Но слышен еще какой-то звук, доносящийся из середины зала. Сначала неразборчиво, неясно. Затем, по мере приближения, я начинаю различать ритм. Это человеческие голоса, слившиеся в негромком, почти гипнотическом песнопении.
Эта часть отгорожена черной занавесью, приглушающей и свет, и звук. Но она не достаточна для того, чтобы помешать мне слышать и видеть, особенно после того, как я обнаруживаю вертикальный разрез, через который и принимаюсь наблюдать происходящее в центре огромного закрытого пространства.
Стоя на коленях перед загадочным предметом в центре зала, Битка, Диоп и капитан Дюран погружены в пение, похожее на молитву. Теперь этот предмет не покрыт материей и освещен несколькими красными лампадками, расставленными вокруг него.
Глядя на него, я не могу поверить своим глазам.
Статуя убивающего быка юноши окрашена в красный светом окружающих ее крошечных огоньков. Она как будто покрыта только что пролитой кровью. И лица Дюрана и двух других мужчин тоже окрашены красным. Дьявольские лица. И слова, выходящие из их уст, ошеломляют меня больше, чем если бы из их уст высовывались раздвоенные языки. Я считал, что эти слова давно похоронены в древних книгах. В книгах, проклятых Церковью в далекие времена.
Вдруг в руке Дюрана что-то сверкает. Я ожидал кинжала, но это оказалось кольцо. Золотое кольцо. То же, что я видел в руках Буна на станции Аврелия. Печать Рыбака.
Чья-то рука опускается на мое плечо, и я подскакиваю от страха.
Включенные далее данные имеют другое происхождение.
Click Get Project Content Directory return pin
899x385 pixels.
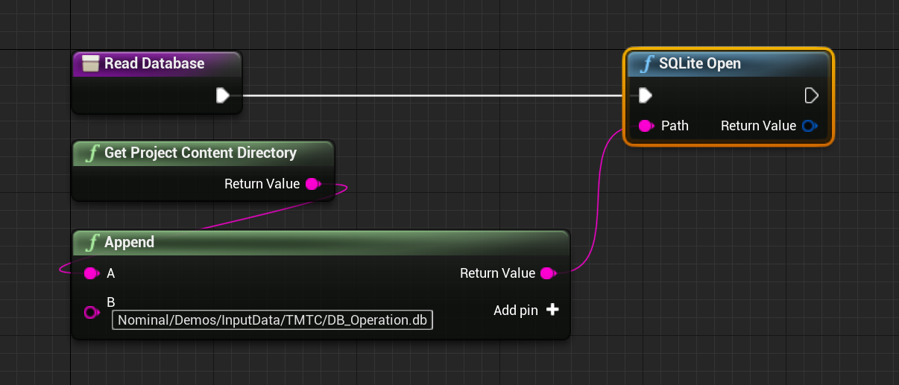(312, 184)
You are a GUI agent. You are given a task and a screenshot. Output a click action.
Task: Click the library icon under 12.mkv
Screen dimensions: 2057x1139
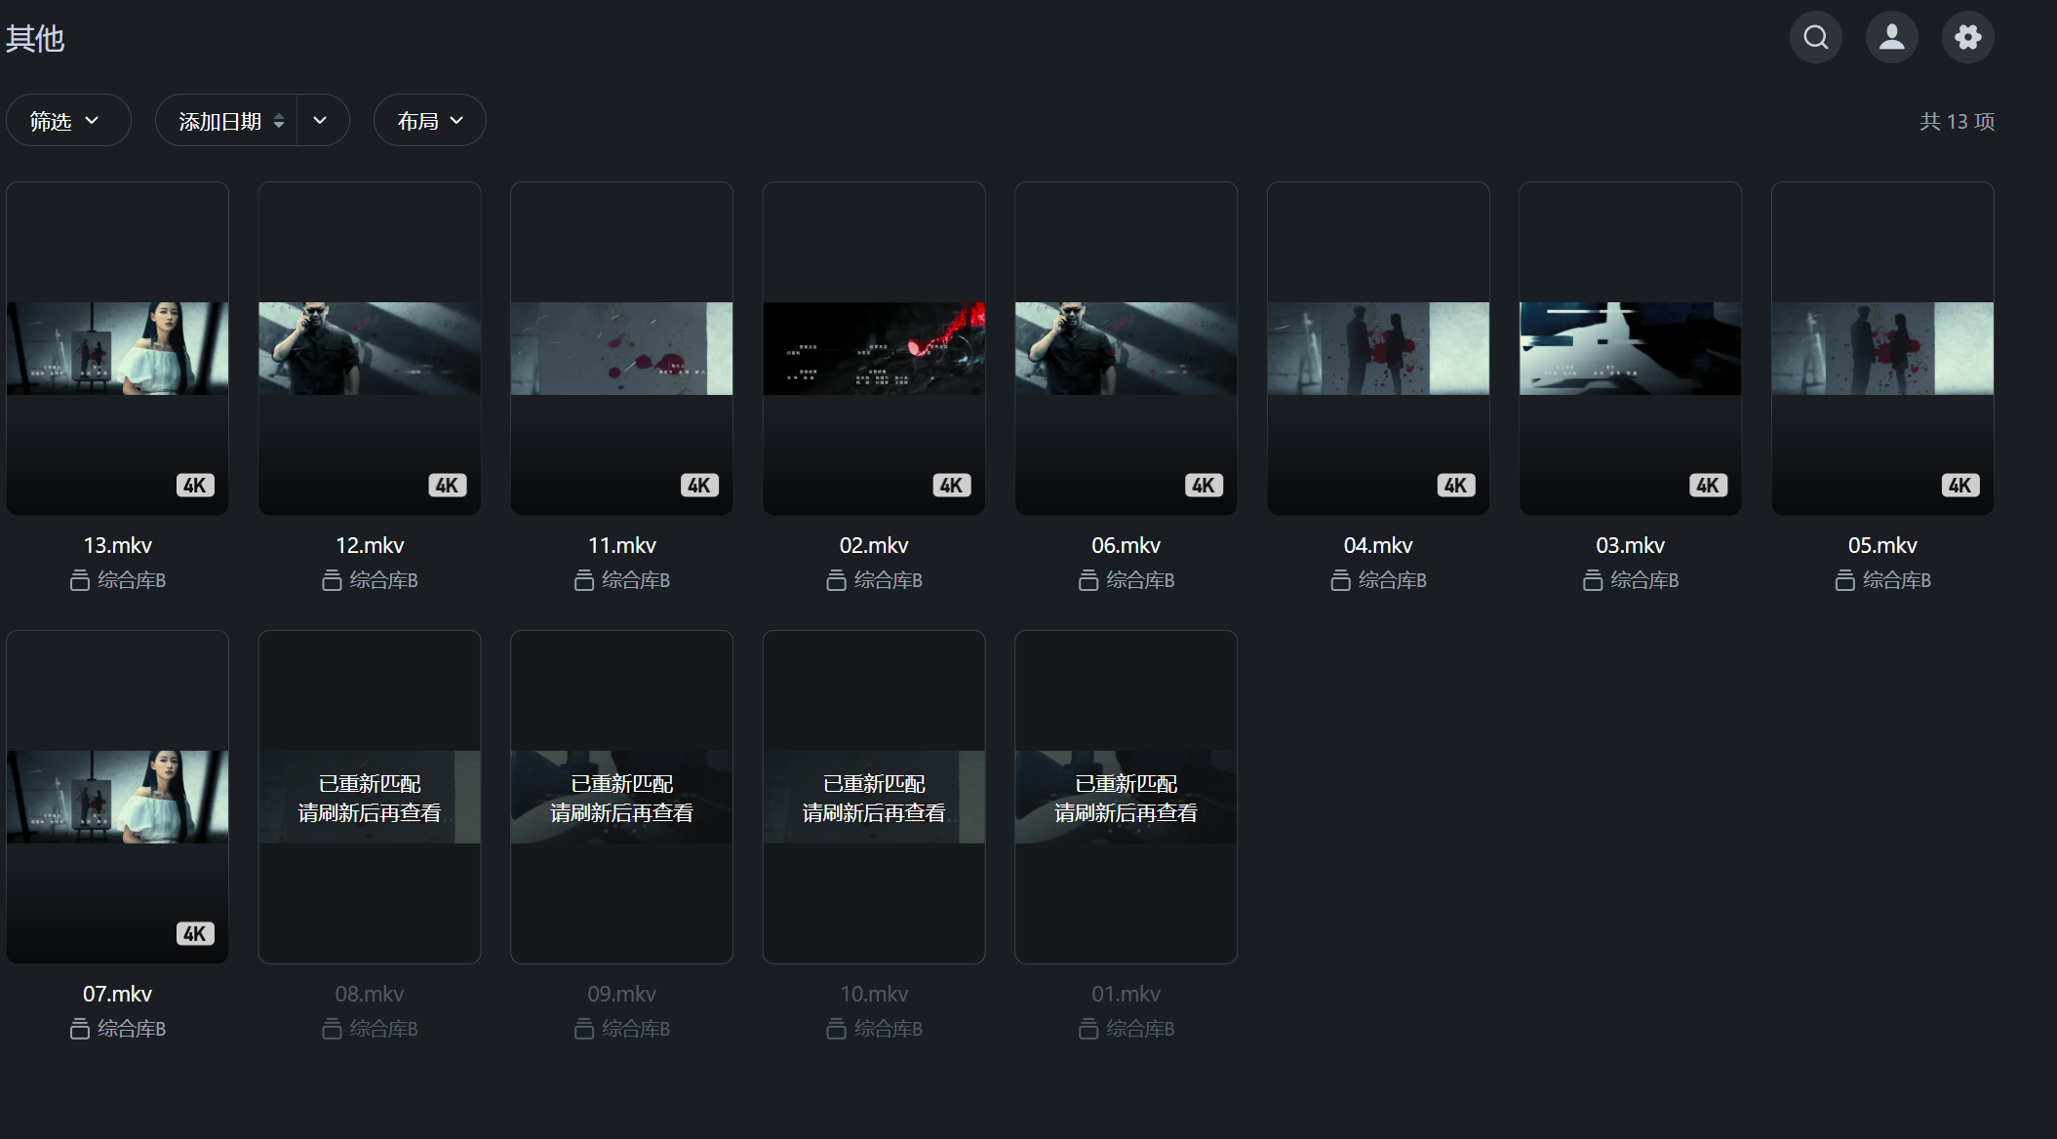pos(332,581)
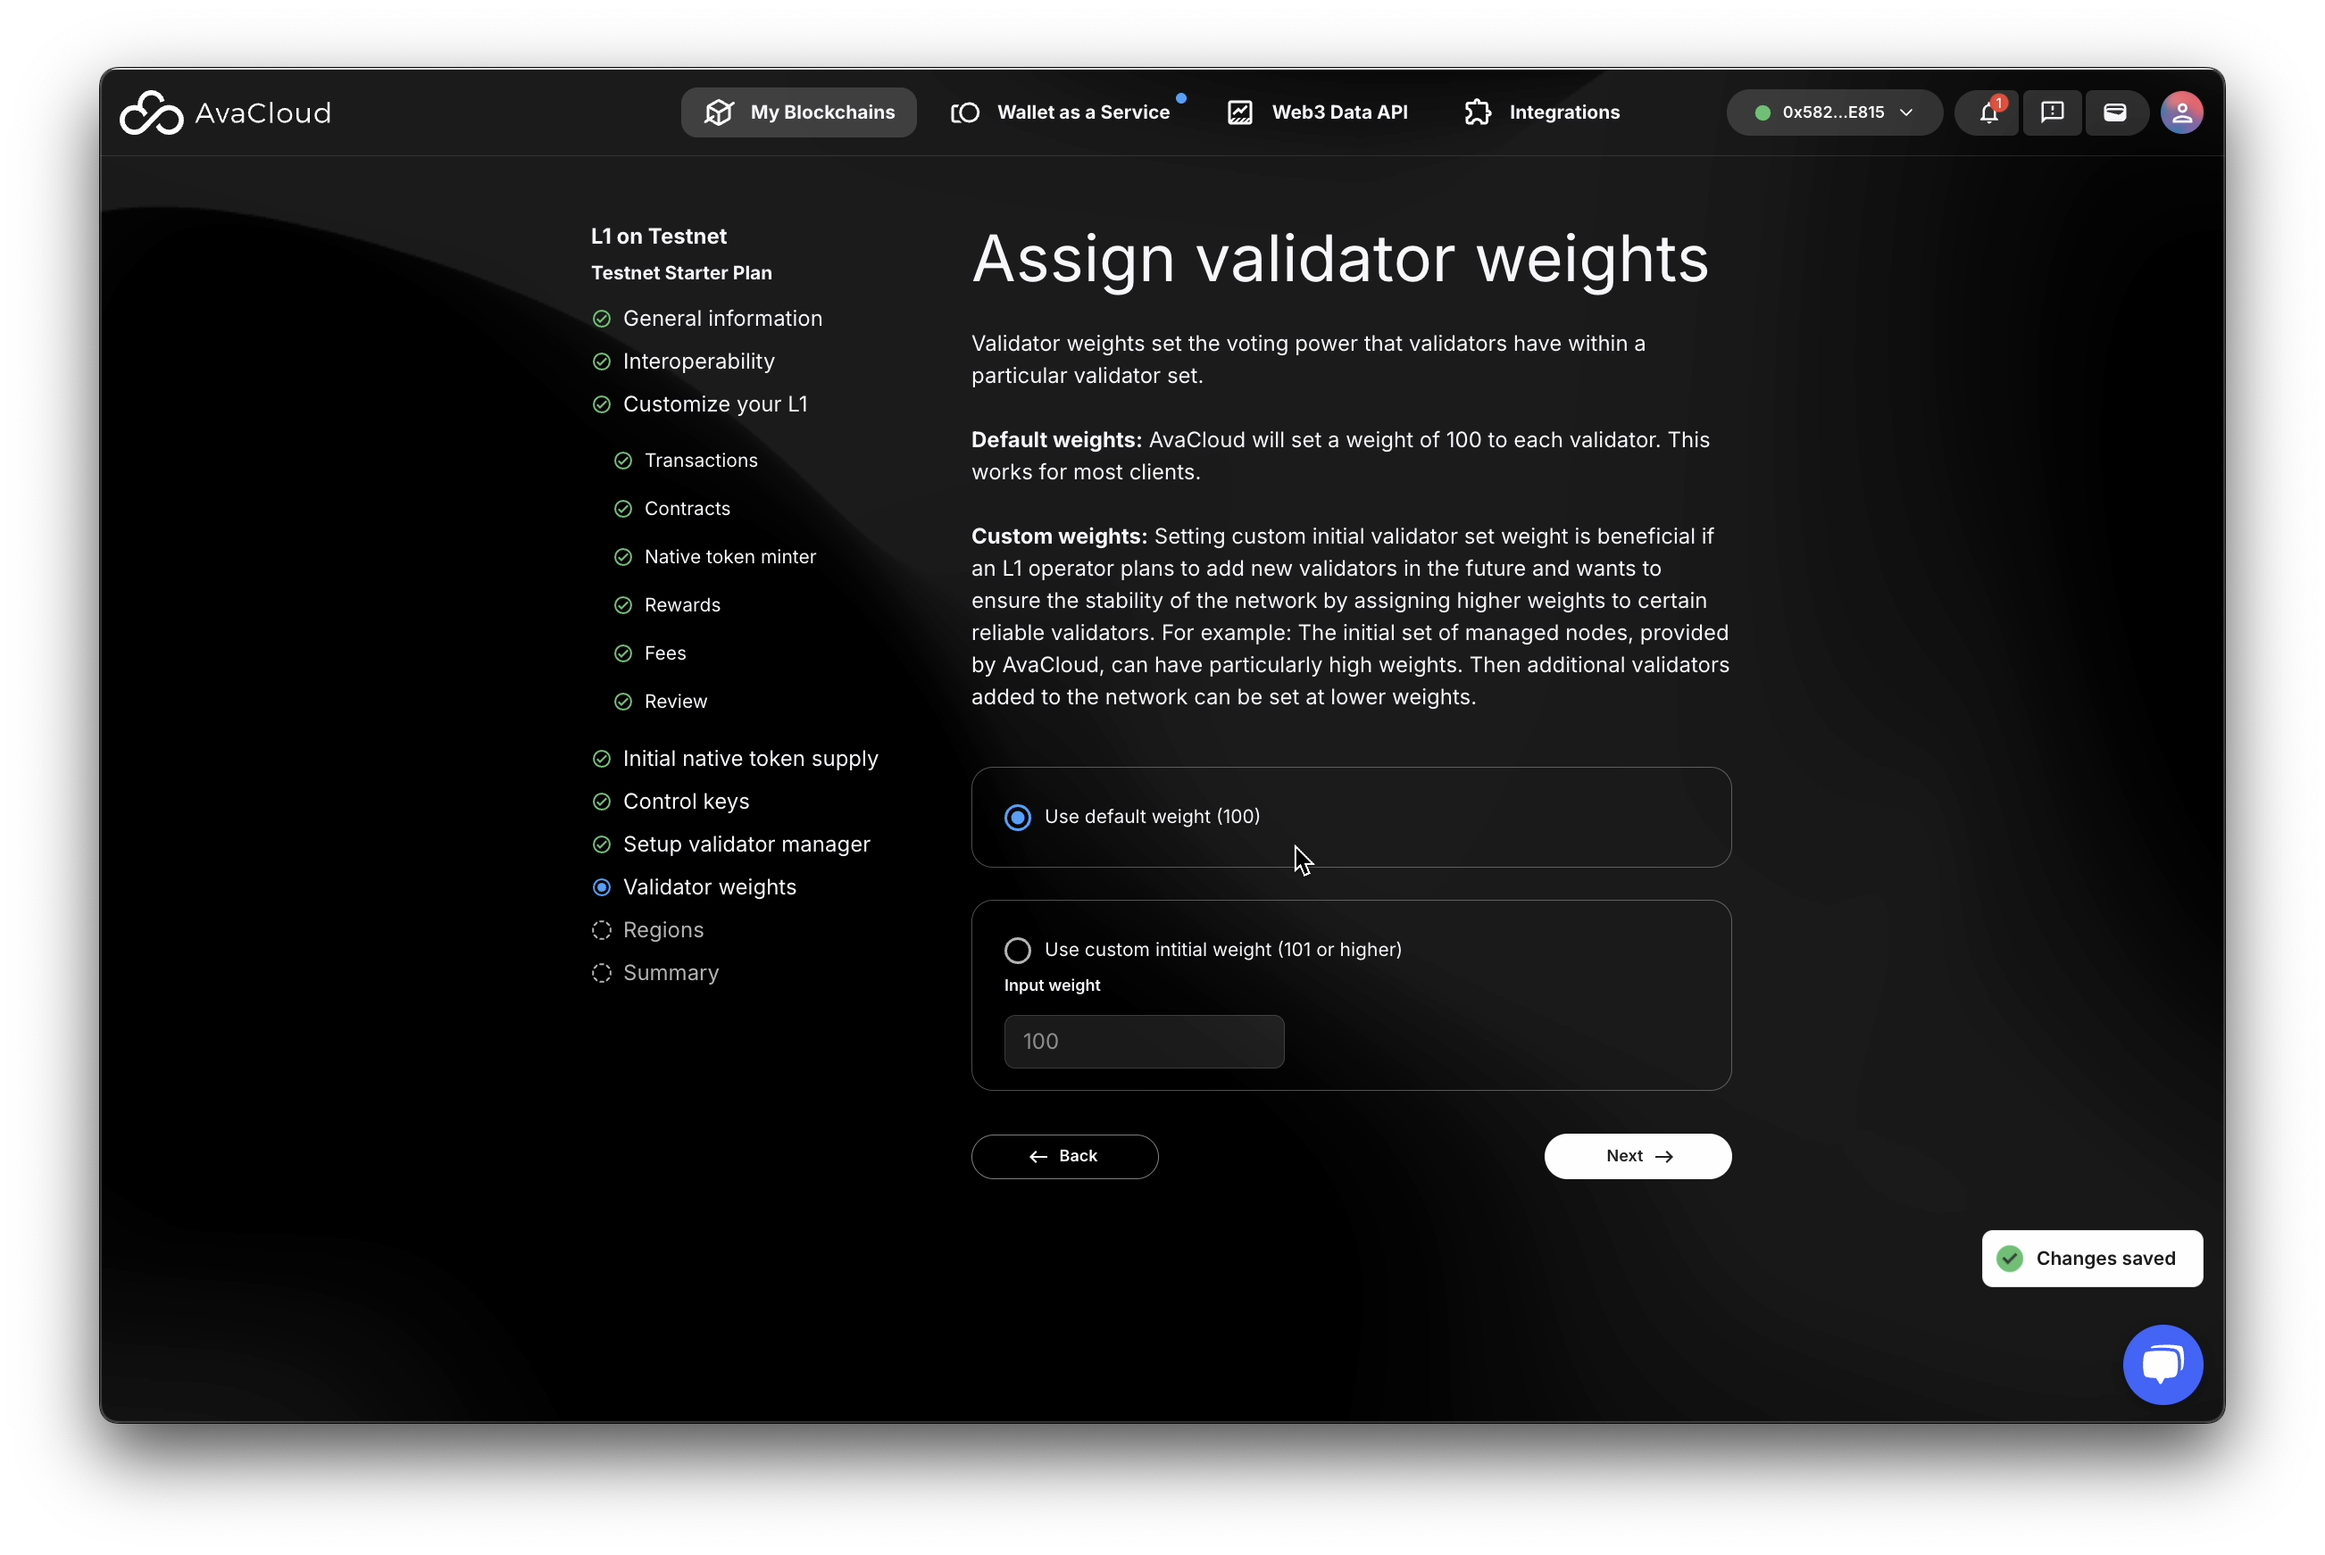Dismiss the Changes saved toast
The image size is (2325, 1555).
coord(2091,1258)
Адель Ломбар подносит к губам указательный палец, делая мне знак молчать. Потом знаком показывает, что мы должны уйти незамеченными. Я следую за ней, стараясь удержать в себе переполняющие меня вопросы.
Она ведет меня вдоль края комнаты, естественно, подальше от центра и от приспособленной под спальню зоны.
Адель садится, поджав под себя ноги и знаком веля мне сесть рядом. Когда я тоже сажусь, она приближает свою голову к моей. Касается своим лбом моего. Это свежее прикосновение. Чувственное. Я отдергиваю голову, хоть и не сразу.
— Вы не должны строго судить их, отец Дэниэлс. Джон…
— Что здесь происходит?
— Ничего. Ничего такого, о чем стоило бы беспокоиться.
— Я только что видел
Адель видимо обижена.
— Я не поклоняюсь никакому богу. Тем более Митре. Это религия для мужчин. Для солдат. А я не являюсь ни тем, ни другим.
— Я думал, что тот рисунок — просто шутка.
— А я думала, что вы настолько сообразительны, что сразу все поймете.
— Культ Митры не практикуется уже две тысячи лет.